Place your finger across the baby's palm. The fingers close firmly around it. Strong enough that you can sometimes lift a newborn partially off the surface by their grip, though you obviously wouldn't.

  • Present: from birth.
  • Fades: by 5–6 months, replaced by voluntary grasp using the whole hand, and later — around 9 months — by the pincer grip between thumb and index finger.

Parents often read this as deliberate affection; it isn't yet. The deliberate version arrives later and is much more selective.

Plantar Grasp

Stroke the sole of the foot just behind the toes. The toes curl down, as if trying to grip. Mechanically the foot version of the palmar grasp.

  • Present: from birth.
  • Fades: by 9–12 months, as walking preparation begins.

Stepping

Hold the baby upright with the soles touching a flat surface and tilt the body slightly forward. The baby makes alternating stepping movements. This isn't proto-walking — it's a brainstem reflex, and it disappears long before real walking begins.

  • Present: from birth.
  • Fades: by around 2 months.
  • Reappears: as voluntary walking, typically between 9 and 18 months.

The gap between the reflex and real walking — six to twelve months — is one of the cleanest examples of cortical takeover.

Tonic Neck (the "fencing" posture)

With the baby on their back, turn the head gently to one side. The arm and leg on the side the face is pointing extend; the arm and leg on the opposite side flex. The result looks like a fencing en garde. It's thought to support hand-eye coordination and the development of reaching towards an object the baby is looking at.

  • Present: from birth.
  • Fades: by 5–7 months.

A persistently strong tonic neck reflex past 6 months can interfere with rolling over and reaching across the midline, which is one of the things therapists watch in babies being assessed for cerebral palsy.

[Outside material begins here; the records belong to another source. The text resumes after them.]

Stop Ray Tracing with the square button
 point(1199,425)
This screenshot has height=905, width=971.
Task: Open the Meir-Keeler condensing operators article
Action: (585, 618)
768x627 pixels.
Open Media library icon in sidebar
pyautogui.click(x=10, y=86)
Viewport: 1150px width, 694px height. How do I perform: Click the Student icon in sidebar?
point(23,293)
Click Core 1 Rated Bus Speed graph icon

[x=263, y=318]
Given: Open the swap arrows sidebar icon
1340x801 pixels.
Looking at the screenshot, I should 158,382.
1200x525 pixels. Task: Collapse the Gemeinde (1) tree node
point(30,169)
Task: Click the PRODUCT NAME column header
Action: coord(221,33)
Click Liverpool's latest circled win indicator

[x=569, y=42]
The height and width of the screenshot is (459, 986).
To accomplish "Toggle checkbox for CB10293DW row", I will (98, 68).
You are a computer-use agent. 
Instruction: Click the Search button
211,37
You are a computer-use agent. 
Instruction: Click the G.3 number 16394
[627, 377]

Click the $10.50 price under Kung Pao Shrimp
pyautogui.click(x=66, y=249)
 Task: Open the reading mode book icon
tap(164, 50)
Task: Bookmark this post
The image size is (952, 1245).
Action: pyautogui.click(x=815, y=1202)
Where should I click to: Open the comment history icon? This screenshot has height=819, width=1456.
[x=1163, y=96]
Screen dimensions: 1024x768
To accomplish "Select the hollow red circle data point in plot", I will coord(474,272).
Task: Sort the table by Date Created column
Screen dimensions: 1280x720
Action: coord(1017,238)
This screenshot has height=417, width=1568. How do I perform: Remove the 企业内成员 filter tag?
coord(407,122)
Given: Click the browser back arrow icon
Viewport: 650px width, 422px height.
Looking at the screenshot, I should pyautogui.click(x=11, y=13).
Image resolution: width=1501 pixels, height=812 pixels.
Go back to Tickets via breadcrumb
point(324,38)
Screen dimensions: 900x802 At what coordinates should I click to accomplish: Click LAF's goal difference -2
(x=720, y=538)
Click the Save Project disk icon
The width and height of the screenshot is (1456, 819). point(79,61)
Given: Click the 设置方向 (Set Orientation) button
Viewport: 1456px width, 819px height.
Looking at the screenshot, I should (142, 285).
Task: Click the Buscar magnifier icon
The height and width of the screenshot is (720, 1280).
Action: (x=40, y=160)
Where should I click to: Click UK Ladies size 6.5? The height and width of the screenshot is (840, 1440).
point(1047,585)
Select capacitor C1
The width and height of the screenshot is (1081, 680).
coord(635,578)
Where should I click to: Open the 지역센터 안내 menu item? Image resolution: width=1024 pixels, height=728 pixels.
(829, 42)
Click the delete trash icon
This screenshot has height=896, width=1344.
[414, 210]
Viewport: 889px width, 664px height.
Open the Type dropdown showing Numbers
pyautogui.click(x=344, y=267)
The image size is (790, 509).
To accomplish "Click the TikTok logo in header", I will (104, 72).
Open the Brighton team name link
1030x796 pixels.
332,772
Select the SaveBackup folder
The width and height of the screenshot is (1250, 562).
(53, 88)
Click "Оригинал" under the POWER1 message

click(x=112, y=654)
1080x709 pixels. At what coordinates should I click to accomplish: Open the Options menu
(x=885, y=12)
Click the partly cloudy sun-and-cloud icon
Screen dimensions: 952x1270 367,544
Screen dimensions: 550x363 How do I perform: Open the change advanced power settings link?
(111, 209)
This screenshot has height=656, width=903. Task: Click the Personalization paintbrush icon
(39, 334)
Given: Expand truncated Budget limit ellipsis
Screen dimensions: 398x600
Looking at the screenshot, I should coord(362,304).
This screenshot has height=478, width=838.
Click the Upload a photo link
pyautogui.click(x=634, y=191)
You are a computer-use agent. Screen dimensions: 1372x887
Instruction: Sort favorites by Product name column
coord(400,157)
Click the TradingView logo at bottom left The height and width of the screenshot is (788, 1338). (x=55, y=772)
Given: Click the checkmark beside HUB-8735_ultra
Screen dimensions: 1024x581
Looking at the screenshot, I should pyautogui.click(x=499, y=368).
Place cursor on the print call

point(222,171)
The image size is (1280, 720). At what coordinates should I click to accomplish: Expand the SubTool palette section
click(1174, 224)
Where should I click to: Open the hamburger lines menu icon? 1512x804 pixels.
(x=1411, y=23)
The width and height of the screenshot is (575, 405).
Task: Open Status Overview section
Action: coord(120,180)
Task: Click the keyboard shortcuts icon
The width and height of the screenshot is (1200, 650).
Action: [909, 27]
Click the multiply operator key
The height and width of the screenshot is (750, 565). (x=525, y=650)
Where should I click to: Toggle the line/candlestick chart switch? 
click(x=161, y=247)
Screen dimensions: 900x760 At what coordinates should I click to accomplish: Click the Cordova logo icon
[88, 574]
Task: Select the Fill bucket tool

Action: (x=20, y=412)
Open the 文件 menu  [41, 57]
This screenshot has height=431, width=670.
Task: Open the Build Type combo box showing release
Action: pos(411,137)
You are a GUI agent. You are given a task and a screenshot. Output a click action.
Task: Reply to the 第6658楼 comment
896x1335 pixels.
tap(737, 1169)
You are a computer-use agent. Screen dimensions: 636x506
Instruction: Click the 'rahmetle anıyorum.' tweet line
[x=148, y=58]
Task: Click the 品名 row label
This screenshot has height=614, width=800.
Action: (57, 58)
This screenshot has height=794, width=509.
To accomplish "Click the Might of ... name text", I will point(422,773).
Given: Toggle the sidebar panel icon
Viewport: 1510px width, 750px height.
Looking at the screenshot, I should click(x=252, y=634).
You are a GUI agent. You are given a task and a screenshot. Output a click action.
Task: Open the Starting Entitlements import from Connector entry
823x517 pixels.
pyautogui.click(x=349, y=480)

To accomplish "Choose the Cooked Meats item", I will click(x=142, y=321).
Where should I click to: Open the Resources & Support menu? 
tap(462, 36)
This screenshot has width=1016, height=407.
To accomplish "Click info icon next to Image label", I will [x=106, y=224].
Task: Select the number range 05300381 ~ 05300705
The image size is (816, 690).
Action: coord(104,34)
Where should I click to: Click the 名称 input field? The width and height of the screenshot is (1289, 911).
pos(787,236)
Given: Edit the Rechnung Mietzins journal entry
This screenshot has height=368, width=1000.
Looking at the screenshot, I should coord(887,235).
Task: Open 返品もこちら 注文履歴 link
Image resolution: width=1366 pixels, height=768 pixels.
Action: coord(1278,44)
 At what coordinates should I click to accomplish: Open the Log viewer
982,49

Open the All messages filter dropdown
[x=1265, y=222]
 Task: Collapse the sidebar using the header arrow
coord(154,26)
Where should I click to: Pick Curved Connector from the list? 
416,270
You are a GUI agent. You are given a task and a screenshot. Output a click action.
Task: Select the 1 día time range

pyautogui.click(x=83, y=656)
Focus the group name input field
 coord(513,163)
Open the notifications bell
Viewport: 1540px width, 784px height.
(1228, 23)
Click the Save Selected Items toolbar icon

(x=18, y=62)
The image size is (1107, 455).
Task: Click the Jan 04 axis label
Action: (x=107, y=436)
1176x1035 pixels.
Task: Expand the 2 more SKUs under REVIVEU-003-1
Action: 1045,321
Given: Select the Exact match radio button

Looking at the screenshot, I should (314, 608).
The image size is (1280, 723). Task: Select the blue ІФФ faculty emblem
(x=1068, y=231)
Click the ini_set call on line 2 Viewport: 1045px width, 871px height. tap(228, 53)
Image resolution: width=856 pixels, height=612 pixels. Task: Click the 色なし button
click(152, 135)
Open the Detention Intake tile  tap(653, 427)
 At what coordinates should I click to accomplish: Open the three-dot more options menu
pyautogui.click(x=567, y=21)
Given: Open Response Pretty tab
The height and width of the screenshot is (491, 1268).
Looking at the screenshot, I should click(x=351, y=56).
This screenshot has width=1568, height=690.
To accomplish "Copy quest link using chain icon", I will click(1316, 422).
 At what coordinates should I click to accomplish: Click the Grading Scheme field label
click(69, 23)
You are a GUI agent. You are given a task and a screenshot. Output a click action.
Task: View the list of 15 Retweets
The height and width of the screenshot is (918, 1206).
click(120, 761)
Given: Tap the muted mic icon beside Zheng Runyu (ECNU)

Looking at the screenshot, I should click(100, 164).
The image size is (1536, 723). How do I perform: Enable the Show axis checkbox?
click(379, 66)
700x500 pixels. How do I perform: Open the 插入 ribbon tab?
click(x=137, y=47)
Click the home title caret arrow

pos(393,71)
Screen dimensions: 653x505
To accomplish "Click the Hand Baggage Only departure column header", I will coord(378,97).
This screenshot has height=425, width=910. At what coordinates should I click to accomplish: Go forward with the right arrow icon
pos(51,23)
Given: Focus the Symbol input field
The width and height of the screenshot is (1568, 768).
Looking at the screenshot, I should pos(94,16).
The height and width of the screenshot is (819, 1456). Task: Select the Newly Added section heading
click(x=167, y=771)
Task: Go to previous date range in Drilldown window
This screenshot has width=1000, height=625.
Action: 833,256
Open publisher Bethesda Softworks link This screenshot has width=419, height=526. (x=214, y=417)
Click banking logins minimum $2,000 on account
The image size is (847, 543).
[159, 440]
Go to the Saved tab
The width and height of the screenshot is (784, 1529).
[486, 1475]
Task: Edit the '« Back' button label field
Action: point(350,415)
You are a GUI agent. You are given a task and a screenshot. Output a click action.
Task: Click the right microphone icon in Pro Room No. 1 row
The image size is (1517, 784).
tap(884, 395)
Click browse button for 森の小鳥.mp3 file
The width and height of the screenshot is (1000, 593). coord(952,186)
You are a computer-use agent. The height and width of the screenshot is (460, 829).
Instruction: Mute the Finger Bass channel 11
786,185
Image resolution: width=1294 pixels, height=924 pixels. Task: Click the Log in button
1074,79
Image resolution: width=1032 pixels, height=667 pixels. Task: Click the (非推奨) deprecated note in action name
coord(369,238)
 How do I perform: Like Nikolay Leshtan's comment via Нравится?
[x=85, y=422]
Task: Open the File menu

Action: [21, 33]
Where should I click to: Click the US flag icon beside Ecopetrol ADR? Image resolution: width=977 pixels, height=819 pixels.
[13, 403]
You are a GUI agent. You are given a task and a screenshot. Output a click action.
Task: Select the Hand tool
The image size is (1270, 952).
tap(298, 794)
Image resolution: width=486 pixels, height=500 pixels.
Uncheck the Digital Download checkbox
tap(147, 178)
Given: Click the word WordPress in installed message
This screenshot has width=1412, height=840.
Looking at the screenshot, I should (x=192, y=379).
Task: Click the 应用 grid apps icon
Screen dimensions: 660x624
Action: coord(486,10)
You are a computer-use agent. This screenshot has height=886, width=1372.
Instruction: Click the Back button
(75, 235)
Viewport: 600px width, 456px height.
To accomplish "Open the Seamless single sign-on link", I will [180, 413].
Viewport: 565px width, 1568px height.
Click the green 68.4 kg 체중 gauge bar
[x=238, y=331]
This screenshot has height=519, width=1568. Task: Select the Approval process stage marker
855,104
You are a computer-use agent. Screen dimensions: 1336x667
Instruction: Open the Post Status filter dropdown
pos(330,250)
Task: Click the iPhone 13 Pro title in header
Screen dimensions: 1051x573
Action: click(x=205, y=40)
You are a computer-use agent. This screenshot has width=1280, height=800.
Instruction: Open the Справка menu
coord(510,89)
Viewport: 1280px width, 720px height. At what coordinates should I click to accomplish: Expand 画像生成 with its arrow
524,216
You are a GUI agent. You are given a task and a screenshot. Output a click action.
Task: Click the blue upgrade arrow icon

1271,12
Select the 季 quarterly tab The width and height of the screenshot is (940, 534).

Babinski (the plantar response)

Stroke the sole of the foot from heel up the outer edge towards the toes. In an infant, the big toe goes up and the smaller toes fan outwards. In an adult, that same response signals damage to the corticospinal tract. The difference is myelination — once the descending pathways from the cortex are properly myelinated, the response flips.

  • Present: from birth.
  • Fades: between 12 and 24 months.

When a Reflex Finding Should Prompt a Closer Look

A few specific patterns that warrant raising with your GP, health visitor, or the assessing midwife:

  • A Moro that's clearly weaker on one arm than the other, especially after an instrumental delivery or shoulder dystocia — early physiotherapy referral matters for brachial plexus recovery.
  • Any reflex that seems clearly absent on one side (rooting only on the left, palmar grasp only on the right).
  • Reflexes that are still robust well past their expected fade — for example, a strong Moro at 8 months, or stepping that's still present at 4 months.
  • A baby who is generally floppy ("hypotonic") or unusually stiff ("hypertonic"), with or without specific reflex changes — tone is more important than any individual reflex.
  • A rooting/sucking pattern that's weak enough to interfere with feeding and weight gain.

Reflexes are checked formally at the newborn examination (NIPE — Newborn and Infant Physical Examination, usually within 72 hours of birth) and again at the 6–8 week GP review, but you don't need to wait for an appointment if something is worrying you. Most things picked up via reflex testing are mild and resolve on their own; the small number that benefit from earlier intervention — birth-related nerve injuries, central tone problems — do better the sooner they're seen.

Key Takeaways

Primitive reflexes are wired through the brainstem and spinal cord, not the cortex — they appear at predictable points before birth, fade as the cortex takes over voluntary control, and their disappearance is itself a developmental sign. Approximate fade-out: Moro by 3–6 months, rooting by 3–4 months, palmar grasp by 5–6 months, plantar grasp by 9–12 months, stepping by 2 months (then re-emerges as voluntary walking around 12 months), tonic neck by 5–7 months, Babinski up to 12–24 months. Asymmetry — present on one side, absent on the other — is the single most important warning sign and may indicate brachial plexus injury or central pathology. Reflexes are checked at the newborn (NIPE) examination, the 6–8 week GP review, and onwards in routine developmental assessment.